For those of you who have not yet reached 70, what does it take to feel like you are still 40? And, for those you who have reached your 70th birthday, what does it take to stay on the path to optimal aging?

Here are some key takeaways from our talk as well as some other experts who spoke at the conference, emphasizing what we’ve been saying along….eat well, move well, and be well!

 

#1.  Lift weights. Whether you call it strength or resistance training, maintaining muscle mass is critical to healthy aging. Our muscle mass peaks around age 25 and holds steady until about 40, but then declines about 1% per year until age 65. The loss of strength is even greater…. about 2 to 4% per year. The good news is that we can easily preserve our muscle mass and strength with a couple of bouts of resistance weight training each week.

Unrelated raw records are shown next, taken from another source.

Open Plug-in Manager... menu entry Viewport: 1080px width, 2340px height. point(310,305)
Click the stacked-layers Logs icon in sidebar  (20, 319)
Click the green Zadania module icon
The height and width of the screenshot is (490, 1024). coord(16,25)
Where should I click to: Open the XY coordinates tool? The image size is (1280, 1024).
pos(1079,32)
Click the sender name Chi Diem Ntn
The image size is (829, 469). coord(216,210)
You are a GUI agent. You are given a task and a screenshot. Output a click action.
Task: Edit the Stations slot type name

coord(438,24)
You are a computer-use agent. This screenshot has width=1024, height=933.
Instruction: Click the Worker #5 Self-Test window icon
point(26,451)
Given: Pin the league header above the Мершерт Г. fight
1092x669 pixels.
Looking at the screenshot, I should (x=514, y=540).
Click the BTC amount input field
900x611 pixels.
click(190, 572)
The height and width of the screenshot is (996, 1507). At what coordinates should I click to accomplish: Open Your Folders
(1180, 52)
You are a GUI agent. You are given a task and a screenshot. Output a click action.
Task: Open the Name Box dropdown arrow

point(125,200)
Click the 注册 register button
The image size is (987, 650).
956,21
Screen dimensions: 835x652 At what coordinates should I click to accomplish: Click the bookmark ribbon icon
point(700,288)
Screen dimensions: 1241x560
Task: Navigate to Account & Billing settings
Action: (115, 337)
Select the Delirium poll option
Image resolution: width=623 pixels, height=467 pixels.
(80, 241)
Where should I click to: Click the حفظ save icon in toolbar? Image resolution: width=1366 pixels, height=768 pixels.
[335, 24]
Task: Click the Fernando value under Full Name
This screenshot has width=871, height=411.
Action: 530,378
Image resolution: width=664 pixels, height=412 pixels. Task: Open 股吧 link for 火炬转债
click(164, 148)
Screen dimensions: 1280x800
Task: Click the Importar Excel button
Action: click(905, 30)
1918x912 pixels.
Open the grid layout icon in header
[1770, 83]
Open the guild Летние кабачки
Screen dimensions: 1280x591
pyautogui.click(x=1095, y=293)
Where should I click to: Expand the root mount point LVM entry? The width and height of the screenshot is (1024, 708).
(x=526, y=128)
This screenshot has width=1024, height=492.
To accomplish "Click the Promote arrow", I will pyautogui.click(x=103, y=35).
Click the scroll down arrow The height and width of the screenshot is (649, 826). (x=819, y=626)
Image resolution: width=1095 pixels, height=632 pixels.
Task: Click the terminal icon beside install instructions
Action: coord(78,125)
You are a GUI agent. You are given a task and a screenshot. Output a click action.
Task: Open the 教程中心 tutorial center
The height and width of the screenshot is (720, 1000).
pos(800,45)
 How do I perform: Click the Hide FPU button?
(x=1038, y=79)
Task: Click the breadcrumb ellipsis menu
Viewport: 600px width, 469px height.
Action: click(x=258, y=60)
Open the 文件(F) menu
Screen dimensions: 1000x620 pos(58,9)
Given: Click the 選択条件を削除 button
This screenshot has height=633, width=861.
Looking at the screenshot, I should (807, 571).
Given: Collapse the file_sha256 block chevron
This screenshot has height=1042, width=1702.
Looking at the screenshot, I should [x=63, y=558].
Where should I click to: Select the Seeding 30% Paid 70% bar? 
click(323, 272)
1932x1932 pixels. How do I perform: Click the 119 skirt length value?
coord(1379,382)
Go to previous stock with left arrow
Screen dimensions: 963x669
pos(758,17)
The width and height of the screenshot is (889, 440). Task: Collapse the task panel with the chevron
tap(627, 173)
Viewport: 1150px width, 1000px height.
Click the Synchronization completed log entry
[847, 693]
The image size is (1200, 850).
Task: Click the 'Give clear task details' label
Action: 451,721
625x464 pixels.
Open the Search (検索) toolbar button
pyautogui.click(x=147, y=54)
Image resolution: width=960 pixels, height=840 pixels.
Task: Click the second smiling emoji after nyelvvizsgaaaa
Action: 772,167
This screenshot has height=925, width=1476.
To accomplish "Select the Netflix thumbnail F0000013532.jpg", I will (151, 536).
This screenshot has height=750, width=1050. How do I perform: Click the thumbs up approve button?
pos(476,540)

We all know the exercise guidelines call for 150 minutes per week of moderate-intensity aerobic exercise and “also” strength train two days a week. The word “also” was troubling to key note speaker Dr. Eric Rawson. Adding strength training is almost an afterthought; it would be “nice” to do it, but it doesn’t get the recognition it deserves in preserving health. “There are under-recognized benefits to strength training,” says Dr. Rawson. Strength underpins skill and if you increase strength it helps with overall physical activity.  Think about the ability to climb stairs as an example. It takes leg strength to climb stairs which may be why so many people use escalators or elevators instead of stairs. Dr. Rawson says it’s not that aerobic or endurance exercise isn’t good, it’s just that both aerobic and strength are needed for optimal aging. “If exercise is medicine, then resistance exercise is a gateway drug,” claims Dr. Rawson.Take-the-Stairs-Instead

#2. Weight training has more benefits than building or maintaining muscle. Dr. Stu Phillips elaborated on the health benefits of strength training in his presentation.  He reviewed the most recent evidence showing that resistance training “has health-related benefits that are not dissimilar to those imbued by aerobic exercise.” Strength training reduces the risk for falls and is an effective treatment for type 2 diabetes, some cancers, anxiety and depression. Dr. Bob Murray lists many benefits from strength training in our chapter on getting and maintaining muscle and strength:

  • Stabilizing arthritic joints
  • Improving balance
  • Increasing resting metabolism
  • Increasing social interaction
  • Lowering risk of all-cause mortality
  • Lowering risk of osteoporosis
  • Lowering risk of lower back pain
  • Lowering risk of obesity
  • Accelerated recovery from illness or injury
  • Improved sleep
  • Improved self confidence
  • Enhanced self-esteem

As Dr. Bob likes to say, “The strong live long!”

#3.  Maintain your body weight and if you want to lose weight, stay away from quick weight loss schemes.

I’m a big believer in monitoring your body weight so “weight creep” doesn’t happen. No one gains 30 pounds overnight, but they do gain 1 or 2 pounds a year without realizing it and as the years go by, the pounds add up. When you find yourself wanting to lose weight, the quick weight loss plan du jour seems tempting. But, as we age, weight loss should not be the goal. Instead, “body composition management is more important than weight management to enhance successful aging,” says Dr. Ellen Evans, in her special lecture, “Helping Baby Boomers Stay Functional.”

What Dr. Evans means by managing body composition is that older adults who want to lose weight really want to lose body fat while preserving lean muscle and bone. According to Dr. Evans, “regular physical activity, especially resistance training exercise, in addition to caloric restriction attenuates the loss of muscle and bone mass loss and increasing dietary protein intake enhances this effect.” The idea that we lose lean muscle during weight loss wasn’t new to me, but I never thought about the negative impact of weight loss on bone health. There is no cure for osteoporosis, so we need to do everything we can to preserve bone mass and bone strength as we age.

So, is 70 the new 40? It can be if you manage your body composition, strength train twice a week, and also keep up your aerobic exercise.